Only one stretch of the records below is wanted: the lines from the one holding "Given: Toggle the Uncertainty legend swatch" through the one holding "Viewport: 1389px width, 868px height.". Return it exactly, both ends included.

## Exercise materials
--
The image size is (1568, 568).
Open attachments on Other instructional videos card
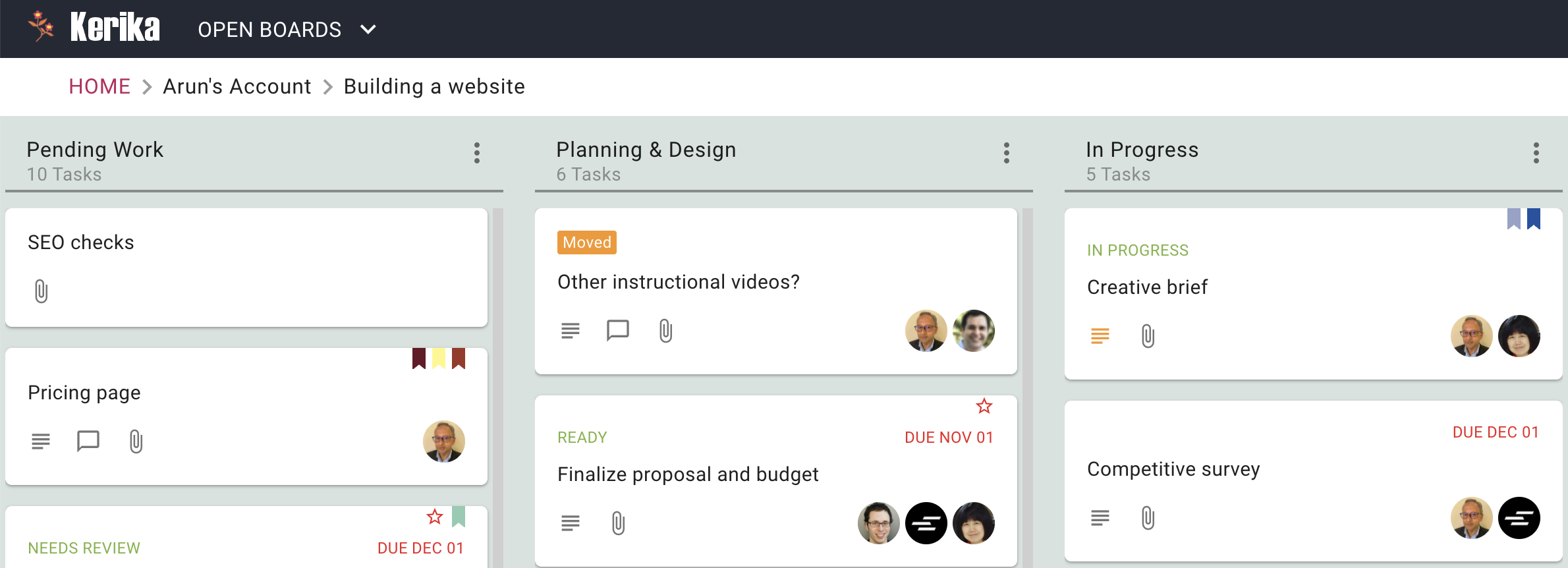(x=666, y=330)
--
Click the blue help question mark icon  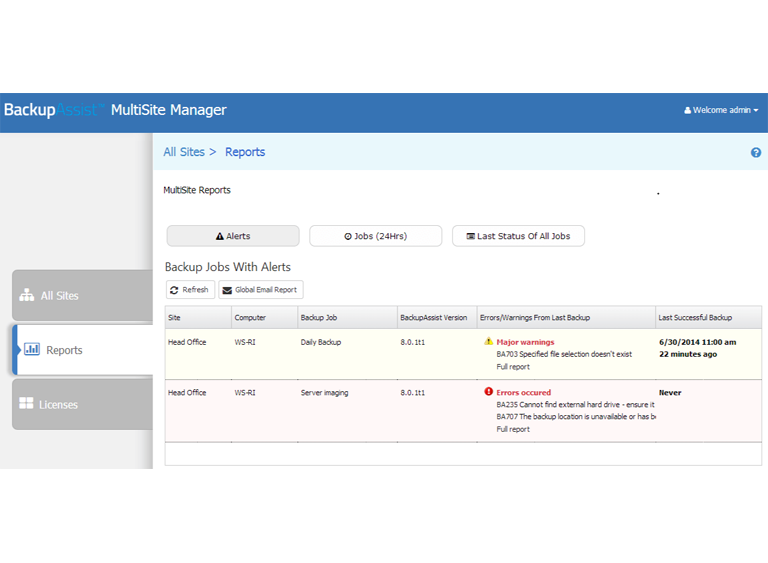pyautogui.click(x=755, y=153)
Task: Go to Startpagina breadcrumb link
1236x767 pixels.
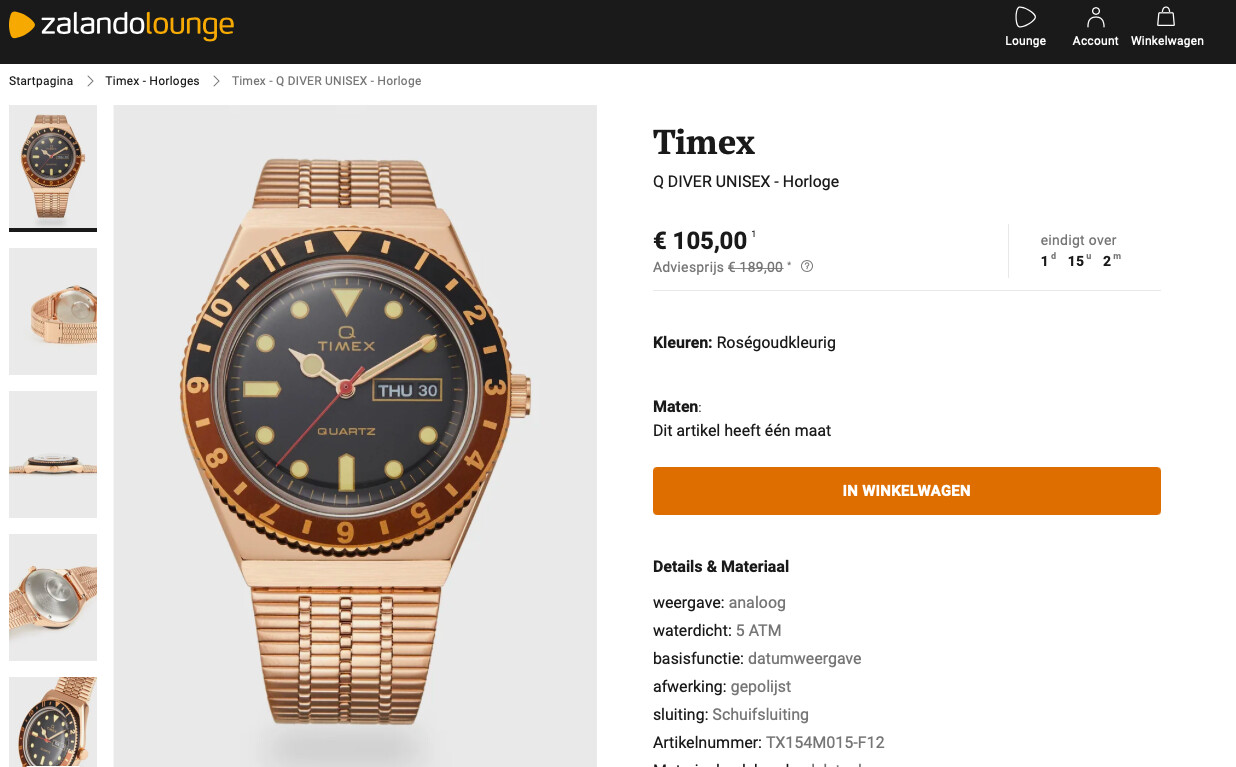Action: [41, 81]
--
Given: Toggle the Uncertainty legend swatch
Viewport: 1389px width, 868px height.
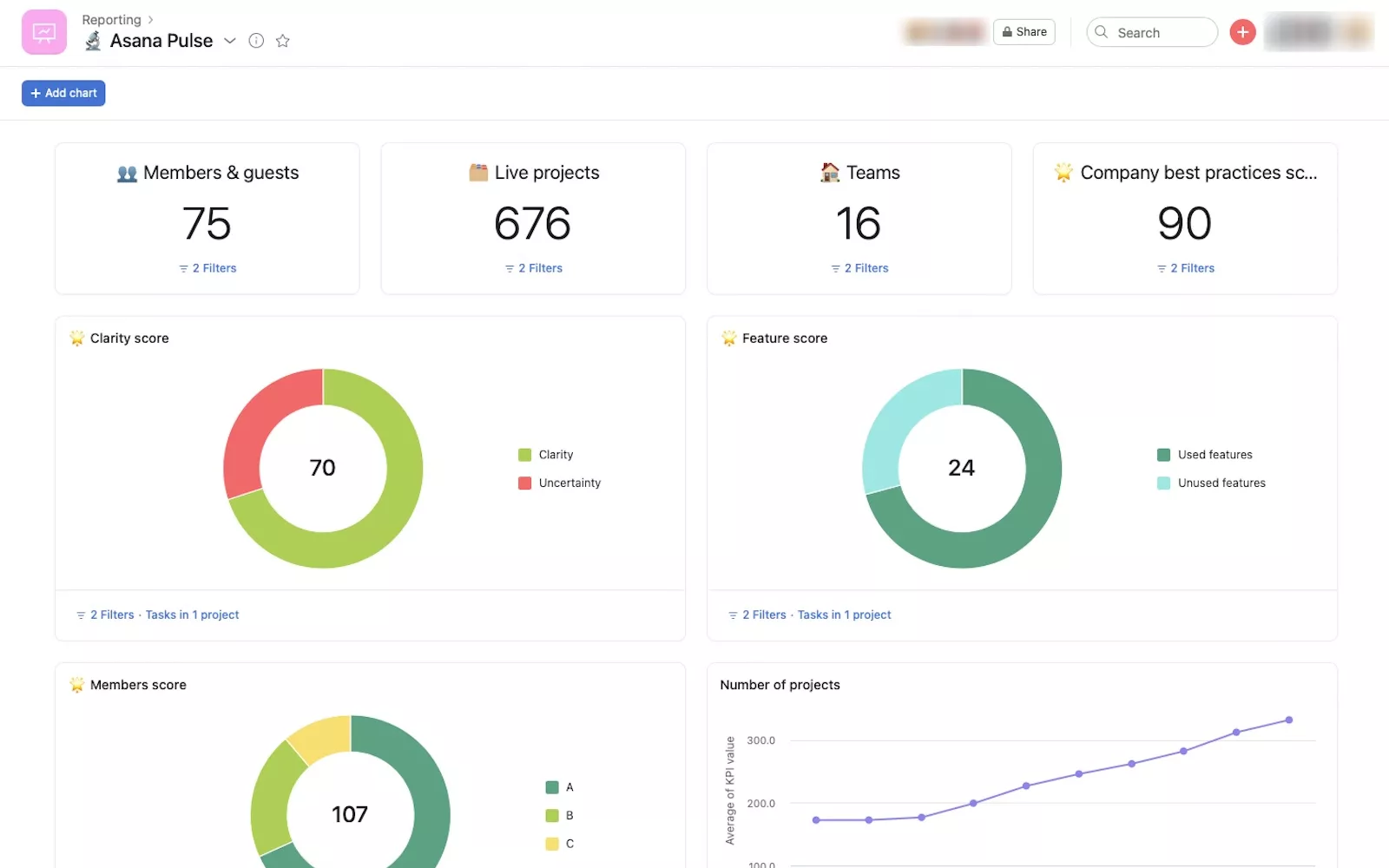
--
## Solution to the exercise
Given: Toggle the Uncertainty legend swatch
Viewport: 1389px width, 868px height.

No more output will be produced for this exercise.